“Therefore I ordered them to extract the cuspid of the crickets so I extracted confessions out of them that how many times they had licked the nation’s luminaries? My hands do not reach my feet unless I feel I’m a tomato and in the living room, I gave words to Zahhak that I would become a vegetarian. And I signed a peace treaty with the 16 grasshoppers that had attacked the farms in the south so they would all move along the economic development plan, right in the direction of the oil pipelines.” Mostafa Choub-Tarash
The above excerpt is the title of the recent exhibition by Mostafa Choub-Tarash. The artworks were exhibited in February 2012 at the E’temad Gallery. The title of the exhibition shows this collection is different: By placing one of his short stories instead of the title of his work, the artist has taken a satirical look at the story of Zahhak as a mythological icon. His approach towards history and mythology in the realm of writing and visual art is a practical example of “New Historicism” approach towards history and literature: reading history, art and literature not based on the social context of the time the work was created, but according to the necessities of the readers’ and critics’ time.
In this collection, Choub-Tarash goes through history anew. Reviewing familiar narratives and allegories which are registered on the collective mind of a nation and playfully adopting an ambivalent approach towards icons and historical myths, put the post-modern artist at the position of a theoretician who deconstructs myths and renders a different, and most-of-the-time ambivalent and satirical reading of the past works by tampering with their aura of “originality.” This sometimes appears through the childish action of drawing mustache on the portrait of Mona Lisa – as a symbol of the golden age in the history of art and intellectualism – and sometimes in the form of copying the originality of a famous work and deconstructing the work of art.

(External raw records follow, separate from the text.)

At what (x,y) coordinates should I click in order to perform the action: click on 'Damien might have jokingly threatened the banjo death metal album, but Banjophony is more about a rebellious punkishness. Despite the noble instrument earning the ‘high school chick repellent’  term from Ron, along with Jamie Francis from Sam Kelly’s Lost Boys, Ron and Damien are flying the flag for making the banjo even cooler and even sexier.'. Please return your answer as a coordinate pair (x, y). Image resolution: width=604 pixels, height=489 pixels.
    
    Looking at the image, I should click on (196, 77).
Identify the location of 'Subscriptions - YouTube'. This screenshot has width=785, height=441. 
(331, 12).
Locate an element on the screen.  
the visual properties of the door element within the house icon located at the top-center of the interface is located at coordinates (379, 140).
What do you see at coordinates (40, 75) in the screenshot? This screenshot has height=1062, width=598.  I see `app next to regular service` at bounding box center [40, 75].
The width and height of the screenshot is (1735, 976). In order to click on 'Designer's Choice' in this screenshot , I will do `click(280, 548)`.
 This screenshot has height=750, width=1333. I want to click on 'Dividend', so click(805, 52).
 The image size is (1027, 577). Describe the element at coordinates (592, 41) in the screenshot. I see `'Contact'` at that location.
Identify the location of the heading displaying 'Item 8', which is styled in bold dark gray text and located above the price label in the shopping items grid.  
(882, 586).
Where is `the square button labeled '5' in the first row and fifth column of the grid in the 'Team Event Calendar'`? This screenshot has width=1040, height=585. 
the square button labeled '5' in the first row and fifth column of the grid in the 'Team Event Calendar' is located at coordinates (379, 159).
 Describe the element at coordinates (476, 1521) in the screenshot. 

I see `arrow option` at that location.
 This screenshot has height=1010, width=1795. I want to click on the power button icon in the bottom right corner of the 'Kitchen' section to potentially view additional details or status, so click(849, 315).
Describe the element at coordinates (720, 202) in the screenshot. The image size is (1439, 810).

Deconstruction in this collection takes place by applying minor changes to the pictures from the history of art. Pictures which contain events that form the collective unconscious of people and form their wide system of values, and beliefs. In here, the familiar pictures of books on the history of art or lithographic images with gray acrylic and the usual inexperienced style of the artist are drawn on the canvass, and the artist tries to unify the whole work as a historical myth not by emphasizing on the narrative or a certain character but by implementing only one color. Hence, the variety of the images should not act as an obstacle to reading the entire collection.
There are images of King Shapur the First’s victory over the Roman Empire, the romantic narrative of Homay and Homayoun, Rostam’s battle with the Akvan Demon and the King Sultan Hossein Safavi and the Zahhak monarchy. However, the post-modern take on the work of art with the present and past is by no means straightforward and rule-governed as it is expected, but history turns into a basis to reveal internal conflicts and ironies and incorporates with the present time to form an ironic situation. In this collection satire and destruction appear as colorful designs which are sprayed or painted onto the work like a graffiti in a destructive, speedy and childish way. The past and future meet each other in an ironic fashion, Zahhak goes vegetarian and Rostam has a bouquet of flower in his hand instead of dagger and the ceremony of Awarding Divine Splendor turns into drawing pistols on each other. Therefore, the artist makes a two- or multi-fold encoding of all the works: paintings as a sublime art and the artist’s hand-drawn paintings on the piece of art as an ornament.
Reviewing and changing the stories and historical myths from Cinderella and Little Red Riding Hood to Hamlet and toppling the hero to an anti-hero and vice versa, is the process of tampering with narratives which are deeply rooted in the realm of history, history of art and folkloric stories and allegories and their implications and results are well-seated in the collective beliefs and have turned into a part of culture and value system of people. The playfulness and destruction is in fact part of revealing relativity and conflict at the core of accepted certainties. A process which introduces post-modern art as a representative of “doxa” art and counter-nature-oriented, in a way presenting one of the numerous macro-narratives of an event instead of only a micro-narrative is acceptable. Rostam is an example of chivalry and athletics and has turned into a modern Don Juan and attacks the Akvan Demon – who has now transformed into a ridiculous beauty – with a bouquet of flower instead of his dagger. King Soleiman is hanged in the festival of musicians and the fable of Homay and Homayoun changes into a flashy modern view of flying hearts. Therefore the borders defined between concepts such as being honorable and ridiculous, divinity and sublimity and anger, platonic love and backstreet songs shatters under the pretext of tampering with icons of history of art. The plural and conflicting situation, which formed the basis for position of human beings in the post-modern and contemporary era, is clearly evident in these works. A position in which the narratives of “true”, “real” and “original” are nothing but imagination and illusion. A situation which is well-defined in the following quotation by Baudrillard:
“Belief in truth… is the weak point of perception and common sense… really no one believes in reality… our belief in reality and its proof is shameful. Truth is something to be sneered at. There may be some people who dream of a culture in which they laughs upon hearing “this is true, this is real”… pretentions have turned into realities! … Now, the act of pretending puts a lid not on the reality but the point that there is nothing, or in other words, on the continuation of absurdity.”